Each line below containing the word "will" needs to be shown.

==== DATASET EXCERPTS

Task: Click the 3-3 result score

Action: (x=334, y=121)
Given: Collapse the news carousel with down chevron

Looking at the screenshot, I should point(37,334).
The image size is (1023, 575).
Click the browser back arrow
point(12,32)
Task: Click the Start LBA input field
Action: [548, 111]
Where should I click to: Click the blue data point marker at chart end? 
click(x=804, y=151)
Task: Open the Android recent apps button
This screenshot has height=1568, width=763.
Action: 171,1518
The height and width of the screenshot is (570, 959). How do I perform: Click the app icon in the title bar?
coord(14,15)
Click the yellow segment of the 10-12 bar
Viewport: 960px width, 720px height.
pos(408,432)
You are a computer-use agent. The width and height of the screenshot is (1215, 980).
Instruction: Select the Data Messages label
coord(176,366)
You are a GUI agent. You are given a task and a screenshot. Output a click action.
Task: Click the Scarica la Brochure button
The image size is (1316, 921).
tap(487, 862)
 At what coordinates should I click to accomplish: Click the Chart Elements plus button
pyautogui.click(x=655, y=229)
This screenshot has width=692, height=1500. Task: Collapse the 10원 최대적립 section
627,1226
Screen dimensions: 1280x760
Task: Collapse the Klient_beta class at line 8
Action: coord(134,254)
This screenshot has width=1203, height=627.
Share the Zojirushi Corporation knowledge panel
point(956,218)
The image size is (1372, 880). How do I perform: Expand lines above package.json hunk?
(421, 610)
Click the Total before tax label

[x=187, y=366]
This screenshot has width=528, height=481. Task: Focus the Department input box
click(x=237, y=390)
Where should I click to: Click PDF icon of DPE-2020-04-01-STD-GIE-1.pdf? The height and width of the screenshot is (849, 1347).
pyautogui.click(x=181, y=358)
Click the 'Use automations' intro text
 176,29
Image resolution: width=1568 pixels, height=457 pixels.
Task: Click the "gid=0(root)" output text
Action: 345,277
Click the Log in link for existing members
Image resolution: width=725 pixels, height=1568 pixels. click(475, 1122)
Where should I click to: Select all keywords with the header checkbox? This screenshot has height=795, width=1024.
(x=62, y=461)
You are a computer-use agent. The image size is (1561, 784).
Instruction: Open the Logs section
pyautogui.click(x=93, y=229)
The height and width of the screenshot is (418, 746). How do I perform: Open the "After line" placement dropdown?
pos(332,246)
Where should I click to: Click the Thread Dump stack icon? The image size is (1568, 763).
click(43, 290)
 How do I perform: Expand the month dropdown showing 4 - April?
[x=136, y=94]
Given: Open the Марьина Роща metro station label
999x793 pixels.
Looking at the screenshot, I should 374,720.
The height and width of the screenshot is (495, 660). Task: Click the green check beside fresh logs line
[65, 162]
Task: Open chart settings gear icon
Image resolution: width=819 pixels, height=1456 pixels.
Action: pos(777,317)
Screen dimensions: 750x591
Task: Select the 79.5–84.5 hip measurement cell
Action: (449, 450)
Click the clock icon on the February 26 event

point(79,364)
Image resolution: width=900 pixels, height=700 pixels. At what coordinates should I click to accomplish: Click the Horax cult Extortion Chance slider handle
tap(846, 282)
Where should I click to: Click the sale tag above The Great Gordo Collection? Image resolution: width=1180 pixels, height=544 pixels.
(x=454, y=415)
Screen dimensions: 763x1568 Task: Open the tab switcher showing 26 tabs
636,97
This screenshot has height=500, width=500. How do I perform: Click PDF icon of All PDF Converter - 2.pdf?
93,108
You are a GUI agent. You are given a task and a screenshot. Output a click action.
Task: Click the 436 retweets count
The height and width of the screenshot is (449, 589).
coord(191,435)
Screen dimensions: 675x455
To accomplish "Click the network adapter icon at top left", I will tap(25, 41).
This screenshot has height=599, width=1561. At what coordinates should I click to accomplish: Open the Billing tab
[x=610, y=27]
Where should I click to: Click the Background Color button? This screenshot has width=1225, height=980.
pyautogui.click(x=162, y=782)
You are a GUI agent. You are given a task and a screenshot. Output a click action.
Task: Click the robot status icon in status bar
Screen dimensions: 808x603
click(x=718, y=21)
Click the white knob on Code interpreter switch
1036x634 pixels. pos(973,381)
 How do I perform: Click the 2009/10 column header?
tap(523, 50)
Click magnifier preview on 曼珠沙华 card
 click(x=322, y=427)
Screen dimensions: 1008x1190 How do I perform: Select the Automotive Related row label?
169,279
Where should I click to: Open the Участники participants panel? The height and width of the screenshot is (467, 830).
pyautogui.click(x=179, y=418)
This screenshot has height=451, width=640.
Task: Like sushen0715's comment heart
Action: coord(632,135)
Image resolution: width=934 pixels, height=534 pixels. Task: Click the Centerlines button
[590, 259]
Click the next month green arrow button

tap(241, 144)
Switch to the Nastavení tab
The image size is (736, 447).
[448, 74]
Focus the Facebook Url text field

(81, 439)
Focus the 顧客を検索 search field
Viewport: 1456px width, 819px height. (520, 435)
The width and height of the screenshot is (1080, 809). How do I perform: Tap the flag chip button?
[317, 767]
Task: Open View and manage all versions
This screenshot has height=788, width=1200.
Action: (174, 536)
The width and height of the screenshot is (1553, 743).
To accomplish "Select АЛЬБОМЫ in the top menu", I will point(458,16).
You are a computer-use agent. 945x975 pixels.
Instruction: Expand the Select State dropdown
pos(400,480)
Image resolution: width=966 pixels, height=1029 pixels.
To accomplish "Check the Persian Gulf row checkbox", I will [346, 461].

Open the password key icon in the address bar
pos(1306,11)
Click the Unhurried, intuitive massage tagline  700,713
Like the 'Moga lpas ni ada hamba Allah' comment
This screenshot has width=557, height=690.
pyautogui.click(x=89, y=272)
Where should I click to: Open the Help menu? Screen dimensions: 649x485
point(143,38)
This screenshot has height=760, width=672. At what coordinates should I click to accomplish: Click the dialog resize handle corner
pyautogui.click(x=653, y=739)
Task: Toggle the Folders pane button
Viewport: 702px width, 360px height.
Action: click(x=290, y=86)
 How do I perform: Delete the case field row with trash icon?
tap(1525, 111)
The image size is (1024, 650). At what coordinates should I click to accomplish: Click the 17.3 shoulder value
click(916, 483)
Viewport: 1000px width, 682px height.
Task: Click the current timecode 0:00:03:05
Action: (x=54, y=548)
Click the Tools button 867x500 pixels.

========

**ANSWER TO THE EXERCISE**
To accomplish "Click the network adapter icon at top left", I will tap(25, 41).
To accomplish "Select АЛЬБОМЫ in the top menu", I will point(458,16).
To accomplish "Check the Persian Gulf row checkbox", I will [346, 461].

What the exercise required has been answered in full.